Hi all, I have a testimony to share. Nothing too great, but just felt led to share it with people.
I've been having a very difficult time in the past 4 months as things have become very unstable and unpredictable for my FH and I. Basically my FH decided on a career switch so we need to put all wedding plans on hold till his career stabilizes. Practically speaking the man needs to set his career straight before making the commitment to a woman, but we've been struggling to not live by the world's standards but really submit to what God intends for us.

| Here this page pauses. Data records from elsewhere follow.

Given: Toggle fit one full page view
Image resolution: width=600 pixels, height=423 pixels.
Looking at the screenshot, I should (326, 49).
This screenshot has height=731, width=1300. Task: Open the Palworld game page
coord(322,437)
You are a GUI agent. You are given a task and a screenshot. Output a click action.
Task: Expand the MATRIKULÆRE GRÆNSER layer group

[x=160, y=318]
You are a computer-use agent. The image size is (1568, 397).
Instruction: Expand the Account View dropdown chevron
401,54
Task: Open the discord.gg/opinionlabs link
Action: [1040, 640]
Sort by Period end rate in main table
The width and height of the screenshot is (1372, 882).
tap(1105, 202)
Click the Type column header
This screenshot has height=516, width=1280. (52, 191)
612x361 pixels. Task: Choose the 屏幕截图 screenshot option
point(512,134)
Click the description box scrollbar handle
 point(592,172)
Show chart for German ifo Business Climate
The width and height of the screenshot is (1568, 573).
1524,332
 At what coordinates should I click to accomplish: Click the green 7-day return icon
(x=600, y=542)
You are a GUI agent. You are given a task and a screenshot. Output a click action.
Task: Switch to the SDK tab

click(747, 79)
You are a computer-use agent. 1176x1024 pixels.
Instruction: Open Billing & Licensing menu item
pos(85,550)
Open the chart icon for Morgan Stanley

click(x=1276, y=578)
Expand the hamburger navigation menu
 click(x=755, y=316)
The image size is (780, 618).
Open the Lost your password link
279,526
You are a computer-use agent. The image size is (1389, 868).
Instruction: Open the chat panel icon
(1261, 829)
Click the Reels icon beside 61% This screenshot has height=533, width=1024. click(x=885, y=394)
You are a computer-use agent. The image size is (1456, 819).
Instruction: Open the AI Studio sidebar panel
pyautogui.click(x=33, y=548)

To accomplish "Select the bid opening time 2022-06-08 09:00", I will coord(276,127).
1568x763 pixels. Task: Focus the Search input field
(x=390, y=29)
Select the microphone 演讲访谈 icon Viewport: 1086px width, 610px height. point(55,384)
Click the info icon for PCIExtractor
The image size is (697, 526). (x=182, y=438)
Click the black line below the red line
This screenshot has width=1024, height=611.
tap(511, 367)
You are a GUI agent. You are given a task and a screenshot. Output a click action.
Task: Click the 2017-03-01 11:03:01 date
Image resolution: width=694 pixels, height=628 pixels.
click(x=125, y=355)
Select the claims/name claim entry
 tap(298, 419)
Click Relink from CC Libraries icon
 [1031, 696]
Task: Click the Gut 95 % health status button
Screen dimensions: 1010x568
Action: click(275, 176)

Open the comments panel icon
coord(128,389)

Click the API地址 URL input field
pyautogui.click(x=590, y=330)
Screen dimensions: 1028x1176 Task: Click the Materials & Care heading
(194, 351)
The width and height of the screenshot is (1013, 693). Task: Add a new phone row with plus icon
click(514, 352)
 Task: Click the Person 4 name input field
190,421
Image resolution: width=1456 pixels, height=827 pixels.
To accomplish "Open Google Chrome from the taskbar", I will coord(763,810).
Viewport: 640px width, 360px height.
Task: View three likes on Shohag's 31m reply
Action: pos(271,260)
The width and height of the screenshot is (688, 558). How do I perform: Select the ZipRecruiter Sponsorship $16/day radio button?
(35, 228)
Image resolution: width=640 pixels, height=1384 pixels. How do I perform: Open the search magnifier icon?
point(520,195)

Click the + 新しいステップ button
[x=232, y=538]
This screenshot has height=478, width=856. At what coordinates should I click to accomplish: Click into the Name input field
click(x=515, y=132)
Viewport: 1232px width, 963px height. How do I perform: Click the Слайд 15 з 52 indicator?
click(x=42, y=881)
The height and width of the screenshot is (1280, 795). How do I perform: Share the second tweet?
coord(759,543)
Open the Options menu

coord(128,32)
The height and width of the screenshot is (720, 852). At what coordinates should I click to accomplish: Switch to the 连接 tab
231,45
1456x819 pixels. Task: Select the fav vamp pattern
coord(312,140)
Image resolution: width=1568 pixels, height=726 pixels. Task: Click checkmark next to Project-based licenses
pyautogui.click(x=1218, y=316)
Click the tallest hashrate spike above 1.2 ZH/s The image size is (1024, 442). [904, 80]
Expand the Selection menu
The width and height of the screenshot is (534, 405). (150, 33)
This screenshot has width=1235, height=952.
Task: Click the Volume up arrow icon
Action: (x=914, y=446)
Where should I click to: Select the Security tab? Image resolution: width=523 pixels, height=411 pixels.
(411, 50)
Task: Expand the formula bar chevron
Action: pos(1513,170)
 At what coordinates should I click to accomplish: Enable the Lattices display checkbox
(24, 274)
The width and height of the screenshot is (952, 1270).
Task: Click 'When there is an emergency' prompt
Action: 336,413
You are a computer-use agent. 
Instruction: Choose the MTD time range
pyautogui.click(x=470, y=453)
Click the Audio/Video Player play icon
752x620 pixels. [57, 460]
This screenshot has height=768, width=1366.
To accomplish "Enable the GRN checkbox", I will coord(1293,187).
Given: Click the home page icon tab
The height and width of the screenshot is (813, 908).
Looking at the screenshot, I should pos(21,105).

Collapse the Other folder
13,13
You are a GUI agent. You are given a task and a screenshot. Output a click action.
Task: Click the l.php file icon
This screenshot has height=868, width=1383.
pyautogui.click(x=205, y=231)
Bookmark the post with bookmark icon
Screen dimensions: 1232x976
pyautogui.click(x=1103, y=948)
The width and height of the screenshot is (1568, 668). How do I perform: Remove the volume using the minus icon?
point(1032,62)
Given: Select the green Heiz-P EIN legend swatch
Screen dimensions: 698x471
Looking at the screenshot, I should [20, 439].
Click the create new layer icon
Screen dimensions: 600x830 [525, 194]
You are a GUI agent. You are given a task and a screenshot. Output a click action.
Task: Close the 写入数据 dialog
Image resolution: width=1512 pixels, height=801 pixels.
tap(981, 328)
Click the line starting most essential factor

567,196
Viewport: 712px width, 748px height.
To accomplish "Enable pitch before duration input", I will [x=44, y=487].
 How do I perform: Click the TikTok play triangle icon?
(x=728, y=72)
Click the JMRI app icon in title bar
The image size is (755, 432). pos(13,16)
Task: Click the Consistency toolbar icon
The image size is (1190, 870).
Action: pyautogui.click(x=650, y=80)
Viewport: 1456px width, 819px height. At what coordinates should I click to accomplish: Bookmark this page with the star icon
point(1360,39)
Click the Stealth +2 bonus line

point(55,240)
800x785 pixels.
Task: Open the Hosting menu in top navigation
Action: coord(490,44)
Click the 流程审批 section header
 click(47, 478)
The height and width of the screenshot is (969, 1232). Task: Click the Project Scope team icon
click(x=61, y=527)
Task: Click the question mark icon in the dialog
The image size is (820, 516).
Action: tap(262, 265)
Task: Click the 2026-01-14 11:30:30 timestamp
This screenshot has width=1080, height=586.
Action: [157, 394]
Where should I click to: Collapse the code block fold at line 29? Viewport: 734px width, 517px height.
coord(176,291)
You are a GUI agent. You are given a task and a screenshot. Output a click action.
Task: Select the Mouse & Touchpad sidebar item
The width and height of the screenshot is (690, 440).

In short, we realized that indeed it is time for us to make the step of faith and commit to each other in marriage, but God has a very special plan for us at this stage of our lives. We will not be a very "well-to-do" couple and may need to give up on our dream house, dream renovations and dream lifestyle. However, I've been deeply convicted that our marriage is really "for better or for worse, for richer or for poorer". Afterall, we will have enough to live a normal life, its not as if we'll need to beg or steal in order to get married (or to live a married life for that matter). Its just that we've gotta lead a more prudent life, and have a less fanciful wedding.
My difficulty in the last 4 months was to submit to God's plan for me, and believing that God will provide for everything that my FH and I need. It was very trying, and often I felt drained. Until recently (yes I am really one of little faith, took so long to submit), I finally gave it all to God and told God that if this is the kind of life He wants us to live, I'll gladly do so. If God wants us to live our lives step by step, and He wants to show His power in our unstable and unpredictable circumstances now, may His Will be done.
Things actually started to become slightly better lately after I surrendered it all to God. So silly of me to struggle for so long, but the submission was really sweet. I know I'll be tested again soon, but for now, I am just glad that I've had this lesson and I want to remember it. I pray God will continue to be patient with me, and I know He is. For He is truly a merciful and faithful God. Jehovah Jireh!